Regional mit Brief und Siegel

Regional ist das neue Bio, lautet ein Marketing-­Bonmot. Um es mit Leben zu füllen, steht Energie­versorgern seit Jahresbeginn ein neues Instrument zur Verfügung: Regionalnachweise für Strom aus EEG-Anlagen, ausgestellt vom Umweltbundesamt. Im kleinen Marktsegment für regionale Ökostrom­tarife etablieren sie erstmals klare Standards.

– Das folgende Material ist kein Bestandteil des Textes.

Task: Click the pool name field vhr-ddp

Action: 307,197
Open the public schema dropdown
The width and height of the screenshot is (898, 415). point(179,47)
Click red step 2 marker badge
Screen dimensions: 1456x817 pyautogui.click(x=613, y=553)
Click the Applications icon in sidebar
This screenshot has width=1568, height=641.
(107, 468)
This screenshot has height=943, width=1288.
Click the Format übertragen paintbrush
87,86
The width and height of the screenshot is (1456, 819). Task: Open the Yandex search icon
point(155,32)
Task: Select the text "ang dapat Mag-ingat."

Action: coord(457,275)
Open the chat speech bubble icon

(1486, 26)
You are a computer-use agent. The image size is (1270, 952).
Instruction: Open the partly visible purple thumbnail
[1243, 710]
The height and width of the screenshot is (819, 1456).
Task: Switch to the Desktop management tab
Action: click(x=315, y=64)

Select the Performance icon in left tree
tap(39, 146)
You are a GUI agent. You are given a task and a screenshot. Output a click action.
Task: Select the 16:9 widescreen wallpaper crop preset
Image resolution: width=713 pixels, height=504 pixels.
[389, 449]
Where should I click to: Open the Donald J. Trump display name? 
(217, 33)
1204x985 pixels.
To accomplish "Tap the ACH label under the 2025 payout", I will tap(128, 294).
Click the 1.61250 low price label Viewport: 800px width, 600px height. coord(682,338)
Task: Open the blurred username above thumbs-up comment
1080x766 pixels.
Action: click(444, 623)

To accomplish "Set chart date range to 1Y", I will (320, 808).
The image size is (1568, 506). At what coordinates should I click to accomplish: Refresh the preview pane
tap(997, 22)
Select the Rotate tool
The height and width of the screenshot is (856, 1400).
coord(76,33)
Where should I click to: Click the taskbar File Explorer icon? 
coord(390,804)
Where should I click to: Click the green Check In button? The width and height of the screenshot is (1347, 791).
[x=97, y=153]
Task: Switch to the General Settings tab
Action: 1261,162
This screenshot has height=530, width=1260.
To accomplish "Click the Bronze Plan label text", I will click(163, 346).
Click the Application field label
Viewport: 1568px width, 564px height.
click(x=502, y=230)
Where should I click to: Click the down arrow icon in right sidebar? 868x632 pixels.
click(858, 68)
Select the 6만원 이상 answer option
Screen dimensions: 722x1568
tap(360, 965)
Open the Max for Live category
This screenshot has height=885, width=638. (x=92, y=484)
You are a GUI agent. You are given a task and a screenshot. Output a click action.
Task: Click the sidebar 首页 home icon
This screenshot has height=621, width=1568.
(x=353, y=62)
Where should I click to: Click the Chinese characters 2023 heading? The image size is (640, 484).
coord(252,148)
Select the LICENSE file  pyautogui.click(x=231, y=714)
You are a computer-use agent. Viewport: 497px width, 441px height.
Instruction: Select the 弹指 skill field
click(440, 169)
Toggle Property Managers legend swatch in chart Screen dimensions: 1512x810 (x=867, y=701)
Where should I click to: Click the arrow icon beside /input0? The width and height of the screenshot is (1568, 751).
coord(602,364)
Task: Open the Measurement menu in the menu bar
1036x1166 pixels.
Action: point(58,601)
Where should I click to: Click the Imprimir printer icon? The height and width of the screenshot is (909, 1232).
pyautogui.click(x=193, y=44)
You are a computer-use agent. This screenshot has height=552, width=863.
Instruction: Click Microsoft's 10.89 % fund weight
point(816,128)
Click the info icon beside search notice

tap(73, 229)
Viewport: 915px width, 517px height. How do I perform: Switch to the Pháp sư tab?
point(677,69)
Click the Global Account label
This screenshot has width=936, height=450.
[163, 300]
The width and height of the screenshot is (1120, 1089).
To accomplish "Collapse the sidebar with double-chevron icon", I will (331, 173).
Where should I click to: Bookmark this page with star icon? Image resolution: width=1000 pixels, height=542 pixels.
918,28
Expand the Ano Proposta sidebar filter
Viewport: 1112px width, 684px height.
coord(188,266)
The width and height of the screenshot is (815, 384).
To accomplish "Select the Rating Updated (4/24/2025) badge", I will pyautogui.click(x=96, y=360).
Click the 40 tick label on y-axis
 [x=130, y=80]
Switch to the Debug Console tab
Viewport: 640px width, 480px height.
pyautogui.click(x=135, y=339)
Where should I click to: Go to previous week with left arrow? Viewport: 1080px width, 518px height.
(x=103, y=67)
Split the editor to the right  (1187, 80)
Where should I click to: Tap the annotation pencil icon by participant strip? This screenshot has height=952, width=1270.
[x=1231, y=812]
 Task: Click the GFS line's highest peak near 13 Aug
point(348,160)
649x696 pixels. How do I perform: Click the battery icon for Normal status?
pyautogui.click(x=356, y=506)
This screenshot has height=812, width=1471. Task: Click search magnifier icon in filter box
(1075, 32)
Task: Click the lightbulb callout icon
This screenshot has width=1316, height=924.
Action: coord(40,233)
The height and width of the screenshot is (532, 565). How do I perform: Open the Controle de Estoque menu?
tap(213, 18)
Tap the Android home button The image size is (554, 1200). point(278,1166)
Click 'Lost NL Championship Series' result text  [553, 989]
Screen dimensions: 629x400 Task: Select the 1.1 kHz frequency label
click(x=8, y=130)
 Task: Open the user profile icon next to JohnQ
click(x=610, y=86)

Seit einigen Jahren schon sehen Ökostrom­anbieter und Bürgerenergiegesellschaften, aber auch Projektentwickler, Stadtwerke und Regionalversorger einen Markt für Stromprodukte, die als dezidiert regional beworben werden können. Erstens bieten solche Tarife die Chance, die hohe Akzeptanz für die erneuerbaren Energien zu erhalten. Das macht sie besonders im Kontext neuer Wind- oder Solarparkprojekte attraktiv: Günstiger Strom „vom Windrad nebenan“ ist ein sehr niederschwelliges Angebot für Anwohner neuer Ökostromanlagen. Und zweitens adressieren Regionaltarife die emotionale Bindung des Kunden an seinen Wohnort – eine Verbundenheit, die auf die Kundenbeziehung zum lokalen Versorger abfärben soll.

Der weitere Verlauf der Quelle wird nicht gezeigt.